While walking along Shelby Street near Chestnut Street, something didn’t seem right. There was some sort of change since the last time I was there. I checked photos in the Broken Sidewalk archive and discovered that a new two-story infill building has filled a vacant lot two doors down from Ed Hamilton’s sculpture studio.
While the structure seems to blend well architecturally with the surrounding neighborhood, I can’t figure out why the new building is set farther back from the street than its neighbor. You can see in the photo that Hamilton’s studio, being a commercial building, has no setback and ends at the sidewalk. Next door, a brick town house is set back slightly to indicate that it’s residential and not commercial. The setback is slight as the front yard is largely ceremonial. The new structure is set back another increment of about five feet.
Why didn’t the new residential form conform to the historic residential setback? The front yard is largely wasted space and an additional five feet in the back yard might have been more functional. It also seems like the new building could have directly joined the neighboring townhouse instead of becoming a stand-alone structure separated by a few feet. There may have been issues with the property line or windows in the side of the townhouse that dictated such a move, however.

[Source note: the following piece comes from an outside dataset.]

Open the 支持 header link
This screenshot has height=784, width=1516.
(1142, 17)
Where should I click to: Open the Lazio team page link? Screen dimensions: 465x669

I’m not sure who built the new building but judging from its similarity to the housing stock in Liberty Green and the new apartments farther down Shelby Street, I would guess it’s the Louisville Metro Housing Authority. Did anyone see this thing go up?
Gosh, that five-foot setback seems like such a tiny crime compared to the uglisaurus to its right.
Good catch, Brandon! All in all, though, it seems the setback matches the graduation of setback from Hamilton’s studio to the 2nd building to the 3rd. Also, it seems to me that props for so closely approximating architectural style and context far outweigh the setback.
Not many people want to look out their window and see a stranger 3 feet away. Street noise is also an issue. The developer is just responding to the reality of how people want to live today.